Sports Direct and Newcastle United owner Mike Ashley in talks over Debenhams

Theresa May 
Let me explain what's happening with

Theresa May Let me explain what's happening with

Sports Direct wishes to confirm that it continues to seek to constructively engage with the Debenhams board and, as one of a number of potential options under consideration, it has made a proposal to Debenhams under which Sports Direct would underwrite a £150 million pre-emptive equity issuance to existing Debenhams shareholders (the "Equity Issuance").

Pre-pack administration is typically a court-based process which can allow creditors to take control in a pre-agreed plan while the company continues to operate as normal.

"Mr Ashley's appointment would immediately relieve any pressure on the company's supply chain and he would be in a position to lead the restructuring of the company's stores and operations", BBC quoted Sports Direct as telling Debenhams in a letter.

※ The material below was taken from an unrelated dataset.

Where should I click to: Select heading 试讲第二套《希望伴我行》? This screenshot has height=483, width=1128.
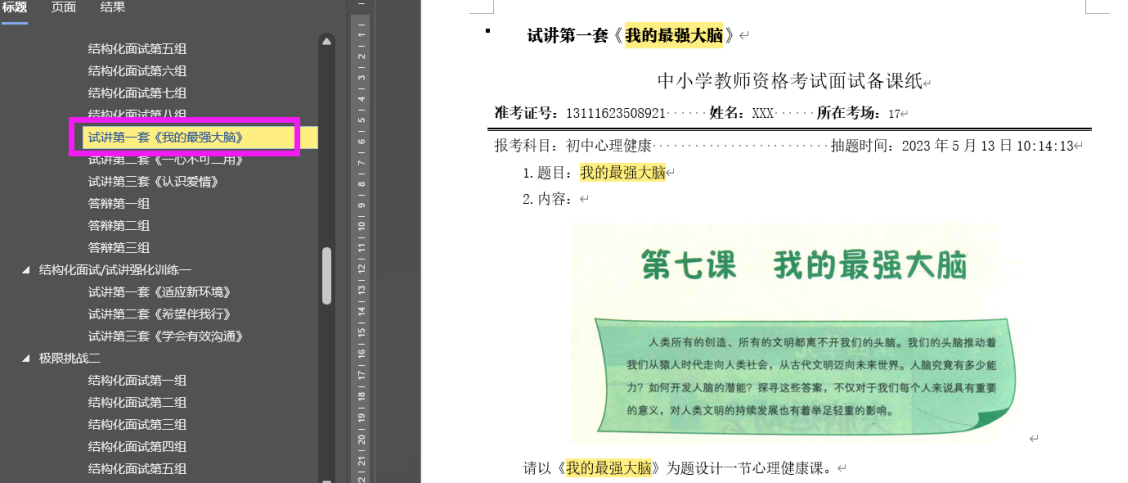click(x=159, y=314)
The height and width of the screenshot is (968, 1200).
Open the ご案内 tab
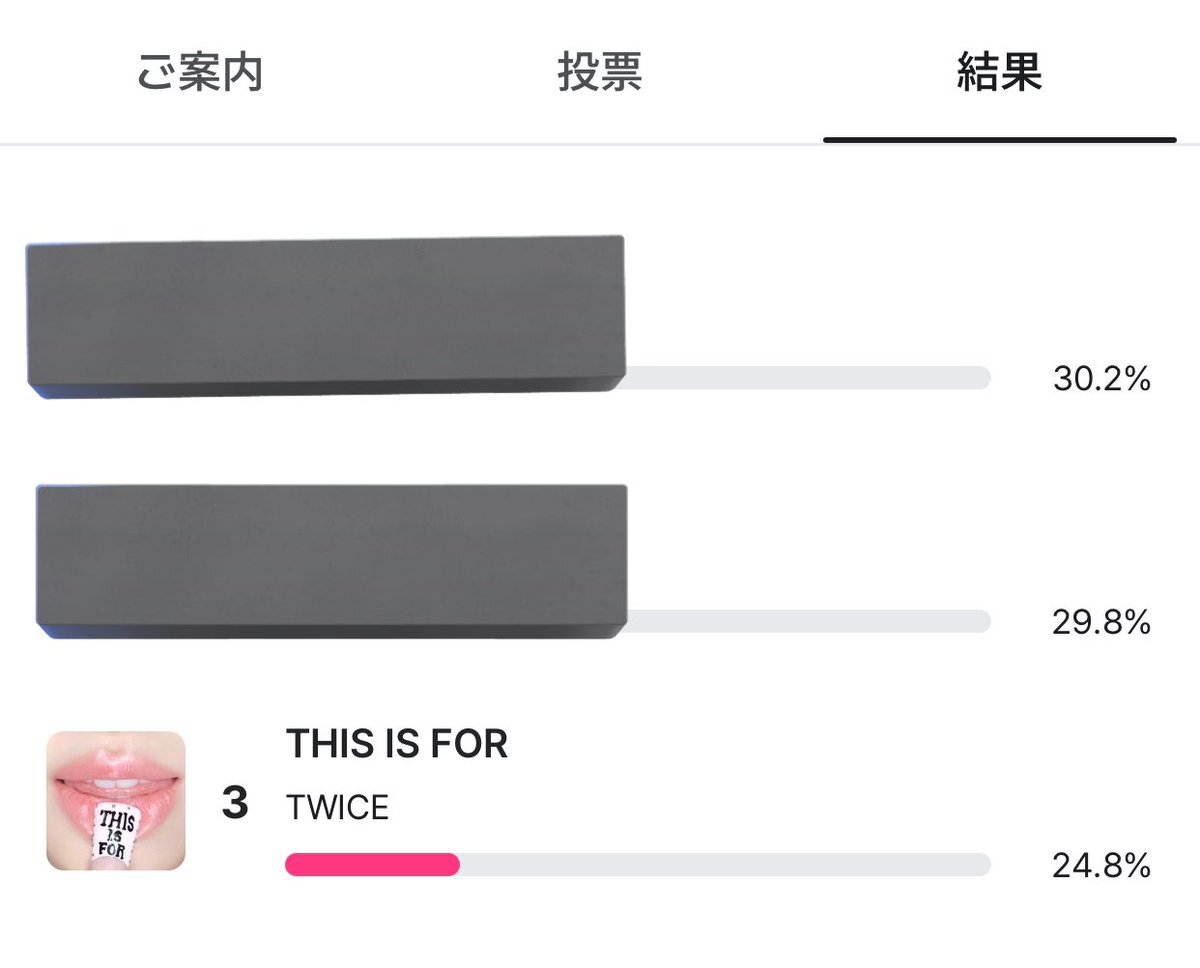200,72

"Ashley accused the Debenhams bosses of acting out a "sustained programme of falsehoods and denials" in their attempts to keep him out of their boardroom and executive bathrooms, adding that ".misrepresentations were made to induce Sports Direct into signing a non-disclosure agreement, locking them out of any ability to trade in the bonds or equity of Debenhams".

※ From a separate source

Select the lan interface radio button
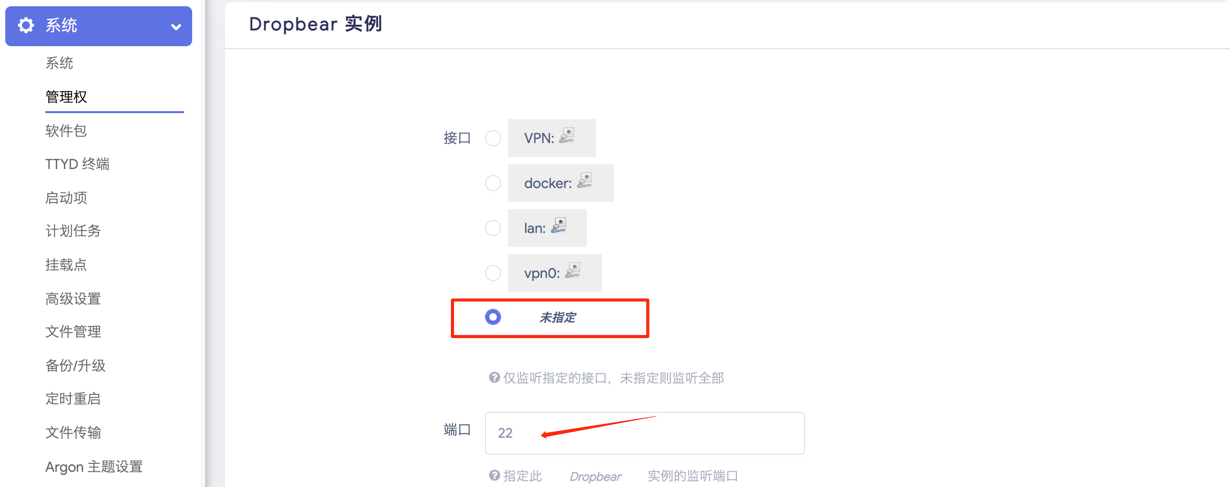1230x487 pixels. 493,228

Debenhams declined to comment on the statement.

Debenhams' rejection means it is likely to go into administration this week.

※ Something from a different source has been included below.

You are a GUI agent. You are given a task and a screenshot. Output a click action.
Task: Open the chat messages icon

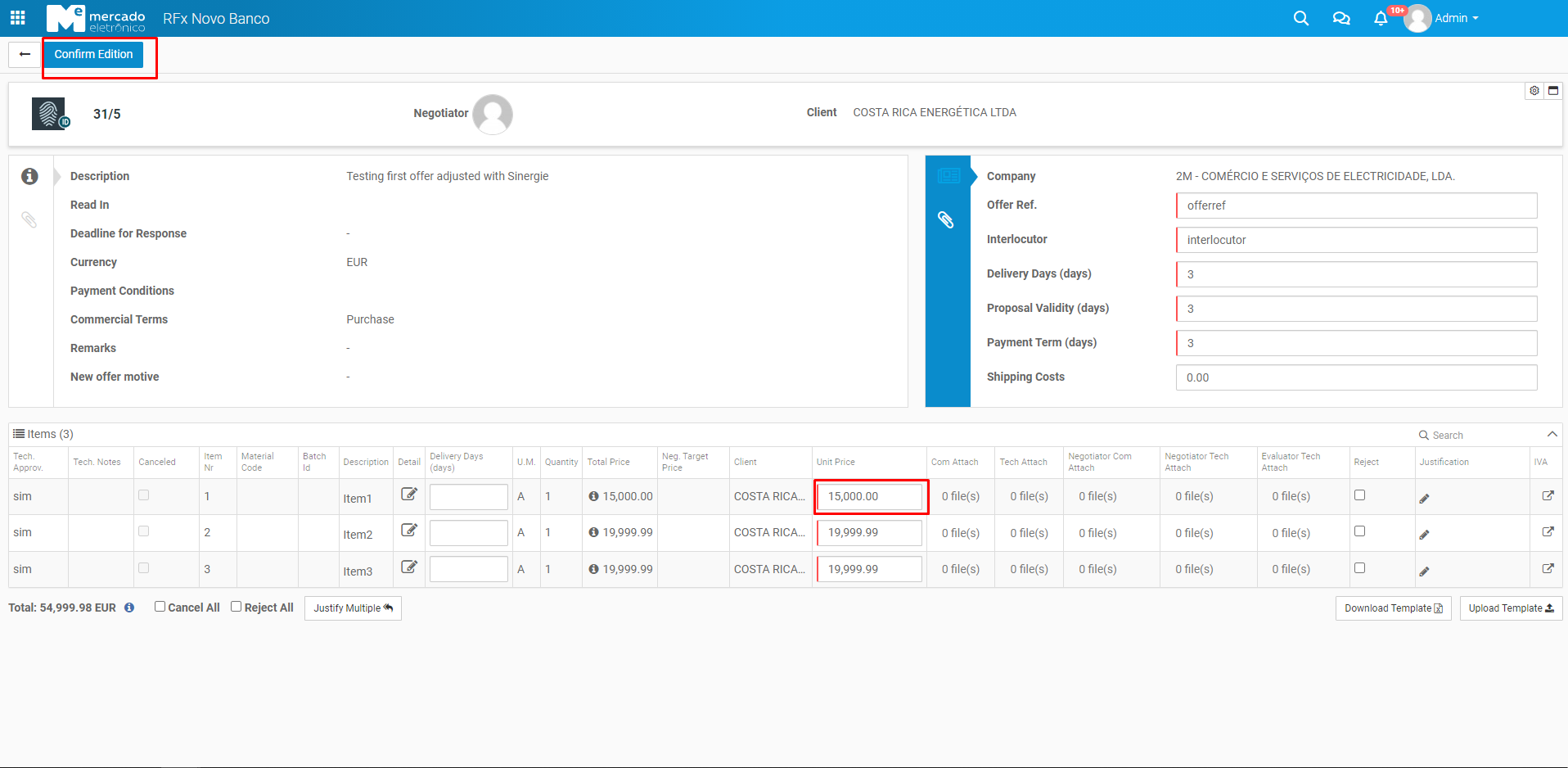pyautogui.click(x=1340, y=18)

Debenhams has been at the centre of an increasingly bitter move by Sports Direct chief Mike Ashley to take over as CEO.

"Ashley becoming CEO is a major sticking point for the lenders; there is a major trust deficit here", the source said, declining to be named because the talks are private.

On Sunday night the billionaire called for the retail chain's board to be investigated and trading in its shares to be suspended.

The Newcastle United owner made the now-rejected offer on Friday, saying it would form part of a "comprehensive refinancing" of Debenhams and would be contingent on the retailer's lenders agreeing to write off £148 million of debt.

FILE PHOTO: FILE PHOTO: Mike Ashley, founder and majority shareholder of sportswear retailer Sports Direct, leads journalists on a factory tour after the company's AGM, at the company's headquarters in Shirebrook, Britain, September 7, 2016.

In recent years he has pounced on other weak retailers, including department store chain House of Fraser, and analysts have speculated that he could put the two together and could also use Debenhams' excess store space to sell brands he already owns.

"Sports Direct remains keen to be a supportive shareholder and financier".